How’s this for a twist? The other day, M was offered a new job here in the UK as well. There you are, feeling like life is crazy enough, and suddenly you’re drowning in more choices and more decisions to be made!
There was an ad in the paper last month for a job that looked nearly perfect for M, and I ordered him to apply, partly because jobs like that come up so rarely in our little corner of the sticks that it seemed too good to miss, but mostly so that there was something in pipeline over here in case his interview week in the US turned out to be a complete flop. If that were to happen — and he were to come home feeling rejected and dejected — I thought it would be a very good thing to have one last possibility still cooking away here in the UK.
He filled out the application just before he left for the US; I sent it off while he was away; they rang and arranged an interview for the day after he got home; he went into it slick and polished after a marathon week of interviews in the US; he came home feeling like he’d aced it; they called and offered a job. It’s doing exactly what he does now, but much more locally, with another qualified technician instead of an apprentice, and… with a pay rise.

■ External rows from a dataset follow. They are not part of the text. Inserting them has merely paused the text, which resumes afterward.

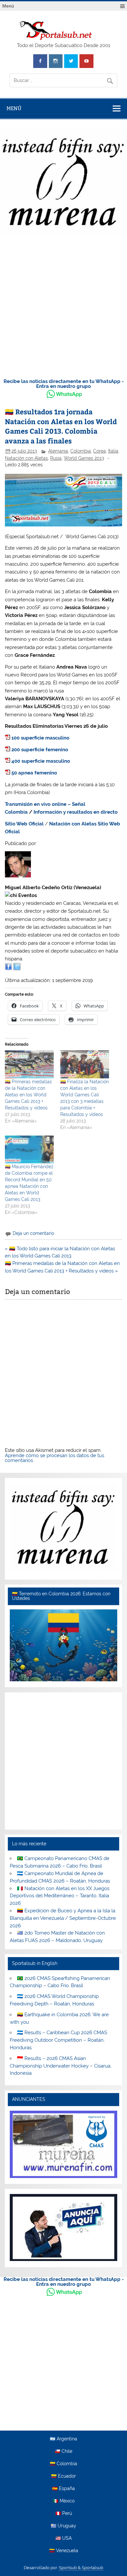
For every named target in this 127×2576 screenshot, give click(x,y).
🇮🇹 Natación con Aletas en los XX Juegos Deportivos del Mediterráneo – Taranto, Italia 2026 (59, 1896)
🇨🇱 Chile (63, 2451)
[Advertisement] (63, 305)
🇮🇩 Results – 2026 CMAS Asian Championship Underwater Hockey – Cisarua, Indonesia (60, 2065)
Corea (99, 451)
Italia (113, 451)
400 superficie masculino (40, 761)
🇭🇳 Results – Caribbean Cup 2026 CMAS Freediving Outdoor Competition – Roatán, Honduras (58, 2040)
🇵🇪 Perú (63, 2513)
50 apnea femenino (34, 773)
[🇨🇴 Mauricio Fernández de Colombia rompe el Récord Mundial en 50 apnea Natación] (29, 1150)
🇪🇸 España (63, 2488)
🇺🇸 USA (63, 2538)
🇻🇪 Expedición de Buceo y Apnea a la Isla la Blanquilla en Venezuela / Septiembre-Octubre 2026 (63, 1918)
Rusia (56, 458)
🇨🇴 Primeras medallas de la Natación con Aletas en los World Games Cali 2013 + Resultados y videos (28, 1094)
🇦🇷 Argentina (63, 2439)
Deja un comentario (33, 1233)
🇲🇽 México (64, 2501)
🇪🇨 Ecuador (63, 2476)
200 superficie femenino (39, 750)
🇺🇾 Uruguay (63, 2526)
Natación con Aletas (26, 458)
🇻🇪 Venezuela (63, 2551)
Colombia (80, 451)
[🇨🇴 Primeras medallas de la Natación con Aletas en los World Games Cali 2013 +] (29, 1064)
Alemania (58, 451)
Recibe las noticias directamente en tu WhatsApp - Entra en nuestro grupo (64, 383)
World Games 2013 (84, 458)
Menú (8, 6)
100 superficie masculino (40, 738)
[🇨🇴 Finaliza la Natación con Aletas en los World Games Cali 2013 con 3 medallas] (84, 1064)
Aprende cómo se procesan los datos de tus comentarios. (54, 1458)
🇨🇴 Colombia (63, 2464)
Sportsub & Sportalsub (81, 2567)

He looked at me. “What do I do?” He’s such an honest guy, he’d pass this up because we’re most likely moving in a few months.
I said, “You take the job.”
“But we’re leaving…”
“You take the job because, if it all goes terribly wrong — if the economy implodes, if the US market crashes, if the jobs disappear, and the move doesn’t happen — you will need to have taken this job. And if the move does go ahead, taking this job means you’ve made more money between now and then, and we have more money to move on, and you won’t be the first guy to have taken a job and then had to quit a few months later. It’s a big company — your leaving won’t break it. They’re not hiring you to be the CEO… they don’t even have to train you at all.”
He wasn’t convinced, and asked me to get my dad’s opinion as well. My dad said he agreed with me 100% and pointed out that, with the economy doing all the crazy stuff it’s doing, we need to cover as many bases as we can. Yes, M had a very good week in the States, but nothing is set in stone yet. No contracts have been signed. We are still here in the UK. Until we are over there and he is working, until the ink has dried on a contract, we need to keep our options open.
M rang them back and accepted, and handed in his notice yesterday. No more driving 2 hours one-way before and after doing a hard day’s physical labour. No more apprentices who can’t be left to get on with the job. We’re not quite sure how the pay will work out: the hourly rate is considerably higher, but he will lose out on a travel allowance and you never know what the actual hours are until you’re in the job and doing them. But we think it should be an improvement — maybe by a little, maybe by a lot. He is over the moon. Over the moon.
I am so proud of him. What a power he is when he’s focused, positive, and confident! If only he could sustain that, instead of sparking and fading, as brilliant and short-lived as a firework.